OPEC look ahead: to freeze or not to freeze

With speculation rife that we will see oil producers reach an agreement in an attempt to prop up crude prices, what are the chances of a production freeze and would it even make a difference?

Oil rig
Source: Bloomberg

September’s OPEC meeting provides yet another hotly anticipated event which has the propensity to shape the value of crude for months to come, as members and non-members alike seek to build on the gains seen in H1 2016. Not only have traders got to deal with the uncertainty caused by conflicting comments from each nation, but we still do not know exactly who will be in attendance.

This whole affair revolves around the ability to freeze production as a means to raise crude prices by means of restricting supply. However, the ability to really make a difference is arguably undermined by the fact that we have seen members increase production in the months leading to this meeting. The chart below highlights that OPEC output is a significant determinant of crude prices, with rising production typically driving prices lower. 

OPEC vs Brent chart

With that in mind, the ability to restrict production should in turn impact price. This would make sense apart from the fact that the meeting is aimed at halting any further increase in production rather than any substantial cut. However, as we can see below, we have seen nations ramp up production in anticipation of a freeze, thus ensuring that any freeze would simply maintain an incredibly high rate of production rather than reduce it.

Output rising chart

Would such a freeze even drive prices higher?
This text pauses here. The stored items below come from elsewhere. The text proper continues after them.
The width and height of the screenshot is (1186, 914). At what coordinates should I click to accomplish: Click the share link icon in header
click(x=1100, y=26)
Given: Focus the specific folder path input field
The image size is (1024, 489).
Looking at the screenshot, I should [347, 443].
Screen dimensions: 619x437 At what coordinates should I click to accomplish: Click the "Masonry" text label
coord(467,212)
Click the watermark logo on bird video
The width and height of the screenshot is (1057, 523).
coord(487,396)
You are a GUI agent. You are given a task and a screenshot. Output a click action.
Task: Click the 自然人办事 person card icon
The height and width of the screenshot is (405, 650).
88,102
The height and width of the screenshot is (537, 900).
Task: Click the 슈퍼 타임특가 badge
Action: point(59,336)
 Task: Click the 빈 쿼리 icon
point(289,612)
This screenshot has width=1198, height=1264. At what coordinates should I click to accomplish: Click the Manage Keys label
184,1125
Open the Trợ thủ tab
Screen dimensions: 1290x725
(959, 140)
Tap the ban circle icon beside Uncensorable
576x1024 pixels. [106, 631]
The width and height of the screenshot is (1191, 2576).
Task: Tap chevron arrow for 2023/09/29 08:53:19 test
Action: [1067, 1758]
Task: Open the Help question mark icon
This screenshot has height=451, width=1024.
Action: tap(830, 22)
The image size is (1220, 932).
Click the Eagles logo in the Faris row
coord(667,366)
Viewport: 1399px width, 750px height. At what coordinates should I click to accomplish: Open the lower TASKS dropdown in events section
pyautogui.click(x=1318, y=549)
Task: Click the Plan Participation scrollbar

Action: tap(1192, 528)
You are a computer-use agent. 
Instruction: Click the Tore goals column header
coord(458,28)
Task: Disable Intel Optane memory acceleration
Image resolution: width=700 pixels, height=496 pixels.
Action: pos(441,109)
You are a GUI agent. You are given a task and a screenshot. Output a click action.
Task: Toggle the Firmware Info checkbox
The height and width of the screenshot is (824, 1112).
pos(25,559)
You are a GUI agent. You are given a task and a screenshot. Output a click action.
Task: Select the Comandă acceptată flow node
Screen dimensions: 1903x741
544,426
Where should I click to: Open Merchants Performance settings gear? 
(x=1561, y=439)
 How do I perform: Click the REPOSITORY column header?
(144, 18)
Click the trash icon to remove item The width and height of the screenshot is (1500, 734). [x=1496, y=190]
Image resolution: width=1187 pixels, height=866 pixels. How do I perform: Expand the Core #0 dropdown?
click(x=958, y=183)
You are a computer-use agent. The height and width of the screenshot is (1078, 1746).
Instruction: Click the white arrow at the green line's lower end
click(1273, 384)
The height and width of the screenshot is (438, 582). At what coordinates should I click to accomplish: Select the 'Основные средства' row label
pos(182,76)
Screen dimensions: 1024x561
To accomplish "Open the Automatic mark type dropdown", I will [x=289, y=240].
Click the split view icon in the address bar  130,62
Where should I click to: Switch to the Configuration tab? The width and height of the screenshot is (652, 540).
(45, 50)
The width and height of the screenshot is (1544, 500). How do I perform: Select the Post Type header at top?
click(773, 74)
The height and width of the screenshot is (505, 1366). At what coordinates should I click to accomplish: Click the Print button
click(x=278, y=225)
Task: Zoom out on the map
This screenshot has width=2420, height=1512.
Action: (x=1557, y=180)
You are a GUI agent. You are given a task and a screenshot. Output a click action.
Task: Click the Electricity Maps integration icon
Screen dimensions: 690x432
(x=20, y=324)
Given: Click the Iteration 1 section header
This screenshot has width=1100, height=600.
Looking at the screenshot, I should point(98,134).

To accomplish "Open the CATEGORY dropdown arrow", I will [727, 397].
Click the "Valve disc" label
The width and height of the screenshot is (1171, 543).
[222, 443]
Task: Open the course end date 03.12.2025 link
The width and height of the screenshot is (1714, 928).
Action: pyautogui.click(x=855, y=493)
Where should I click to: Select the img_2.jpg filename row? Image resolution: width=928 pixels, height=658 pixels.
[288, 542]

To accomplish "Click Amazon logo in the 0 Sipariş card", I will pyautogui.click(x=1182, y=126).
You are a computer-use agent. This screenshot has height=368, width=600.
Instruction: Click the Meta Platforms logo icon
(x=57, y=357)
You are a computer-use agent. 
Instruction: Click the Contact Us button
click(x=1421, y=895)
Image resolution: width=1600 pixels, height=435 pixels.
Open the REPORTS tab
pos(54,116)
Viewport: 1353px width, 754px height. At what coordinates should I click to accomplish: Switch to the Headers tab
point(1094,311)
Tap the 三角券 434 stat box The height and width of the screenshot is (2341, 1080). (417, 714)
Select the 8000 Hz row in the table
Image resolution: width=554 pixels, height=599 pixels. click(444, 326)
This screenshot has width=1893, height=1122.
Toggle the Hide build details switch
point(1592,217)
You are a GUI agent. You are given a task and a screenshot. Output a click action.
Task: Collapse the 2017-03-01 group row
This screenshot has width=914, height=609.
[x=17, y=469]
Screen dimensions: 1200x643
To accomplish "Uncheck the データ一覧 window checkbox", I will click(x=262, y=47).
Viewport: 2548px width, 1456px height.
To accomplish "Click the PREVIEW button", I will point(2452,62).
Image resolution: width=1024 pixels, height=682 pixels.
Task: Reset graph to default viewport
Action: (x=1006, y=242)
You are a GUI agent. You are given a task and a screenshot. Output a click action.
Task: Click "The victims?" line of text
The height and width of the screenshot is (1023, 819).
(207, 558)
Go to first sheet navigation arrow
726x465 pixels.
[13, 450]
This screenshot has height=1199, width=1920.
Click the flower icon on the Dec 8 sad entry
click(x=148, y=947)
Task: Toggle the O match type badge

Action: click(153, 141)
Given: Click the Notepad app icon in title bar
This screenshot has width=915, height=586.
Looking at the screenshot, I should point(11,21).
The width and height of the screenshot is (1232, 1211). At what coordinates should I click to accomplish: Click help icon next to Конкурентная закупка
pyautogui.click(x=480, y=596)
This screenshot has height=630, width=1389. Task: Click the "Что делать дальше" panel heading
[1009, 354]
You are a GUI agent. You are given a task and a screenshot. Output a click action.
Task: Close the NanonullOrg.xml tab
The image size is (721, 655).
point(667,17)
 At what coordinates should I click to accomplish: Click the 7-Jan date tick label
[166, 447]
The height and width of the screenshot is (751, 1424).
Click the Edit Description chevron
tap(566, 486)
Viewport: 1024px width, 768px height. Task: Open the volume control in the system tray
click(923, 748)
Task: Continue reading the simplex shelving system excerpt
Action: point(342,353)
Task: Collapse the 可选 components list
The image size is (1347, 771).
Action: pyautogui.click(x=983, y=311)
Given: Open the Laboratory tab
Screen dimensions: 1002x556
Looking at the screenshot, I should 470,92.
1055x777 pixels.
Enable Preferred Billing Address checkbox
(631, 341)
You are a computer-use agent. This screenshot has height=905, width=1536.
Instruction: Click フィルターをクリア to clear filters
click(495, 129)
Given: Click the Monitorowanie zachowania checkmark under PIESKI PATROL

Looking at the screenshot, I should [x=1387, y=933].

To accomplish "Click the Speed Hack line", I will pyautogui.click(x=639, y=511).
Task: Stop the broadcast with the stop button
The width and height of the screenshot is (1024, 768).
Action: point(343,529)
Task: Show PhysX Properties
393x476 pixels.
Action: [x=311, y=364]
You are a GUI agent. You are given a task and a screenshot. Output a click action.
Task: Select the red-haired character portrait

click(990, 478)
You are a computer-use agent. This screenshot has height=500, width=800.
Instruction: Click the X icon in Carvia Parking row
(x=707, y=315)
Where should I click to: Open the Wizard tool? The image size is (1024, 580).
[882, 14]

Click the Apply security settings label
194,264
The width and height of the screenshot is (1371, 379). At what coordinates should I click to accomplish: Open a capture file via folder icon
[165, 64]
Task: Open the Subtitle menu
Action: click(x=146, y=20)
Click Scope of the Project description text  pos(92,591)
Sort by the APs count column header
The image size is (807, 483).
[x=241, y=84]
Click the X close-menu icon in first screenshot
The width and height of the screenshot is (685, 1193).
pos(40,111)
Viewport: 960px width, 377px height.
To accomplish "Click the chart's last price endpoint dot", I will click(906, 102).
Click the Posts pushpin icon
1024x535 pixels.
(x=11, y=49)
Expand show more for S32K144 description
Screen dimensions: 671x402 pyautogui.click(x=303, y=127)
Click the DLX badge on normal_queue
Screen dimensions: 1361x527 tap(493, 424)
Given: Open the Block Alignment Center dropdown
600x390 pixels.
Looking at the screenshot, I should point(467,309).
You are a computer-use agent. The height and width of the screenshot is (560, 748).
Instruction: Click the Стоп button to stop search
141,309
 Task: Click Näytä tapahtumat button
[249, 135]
Not for long. By maintaining production, amid a wider environment where the US can continue to ramp up production, the best such an agreement can do is stabilize prices.

The big question is whether any such agreement will even be reached at all, with the answer looking very different depending on who you listen to. We know that most OPEC members are hugely reliant upon oil revenues and have sought to raise prices as a means to grow margins and profitability once more. We have also seen the Iraqi PM come out in support of such a freeze in comments this week.

However, the ability to halt production resides in Saudi Arabian and Iranian hands. Saudi Arabia have shown themselves to not only be a roadblock to any action, but they were ultimately the brainchild of the current supply glut, which is driving prices lower.

What started as a campaign to drive out the growing US shale producers is now turning into a two-way battle, with the Saudis also refusing to budge if their arch nemesis Iran does not do the same. Recent comments from the Iranian oil minister highlight that it may not be as simple as first though.

The Iranian stance is that "Iran will cooperate with OPEC to help the oil market recover, but expects others to respect its rights to regain its lost share of the market," in essence, Iran is happy for others to freeze production, so long as they continue to increase production (and in turn market share).

There is little chance that the Saudis will agree to this, especially when the US is also raising production levels. Granted, Iran is gradually moving towards their pre-sanctions production level, yet who is to say that they will wish to simply match previous output and not match that of other similar nations?

What we ultimately are faced with is a decision by Saudi Arabia to freeze production, thus gradually losing market share to their two main opponents in the US and Iran. It does not seem likely. The Saudis have already raised production sharply in the lead up to this meeting, yet while this raises the chance of a production freeze (they have already gained market share in recent months), it also minimizes the desired impact upon crude prices.

In summary, this meeting looks unlikely to yield a deal which will satisfy the markets that the recent oil glut is anywhere near ending. With Iran and the US expected to raise output regardless of the meeting’s conclusion, the Saudi’s are unlikely to go along with any such deal. Yet for those crude bulls hoping for a deal, there is a good chance that any such deal would be insufficient to raise crude prices for any prolonged period.

The Brent chart below highlights this week’s break through a crucial support level at $48.82 has given way to a sharp deterioration in price. This seems likely to continue, with the next key support levels coming into play around $47.26 followed by a descending trendline (currently $46.64).

However, for now, it seems likely that we are going to see this market trend lower, with the continued creation of intraday lower highs and lower lows expected to provide numerous short-term selling opportunities.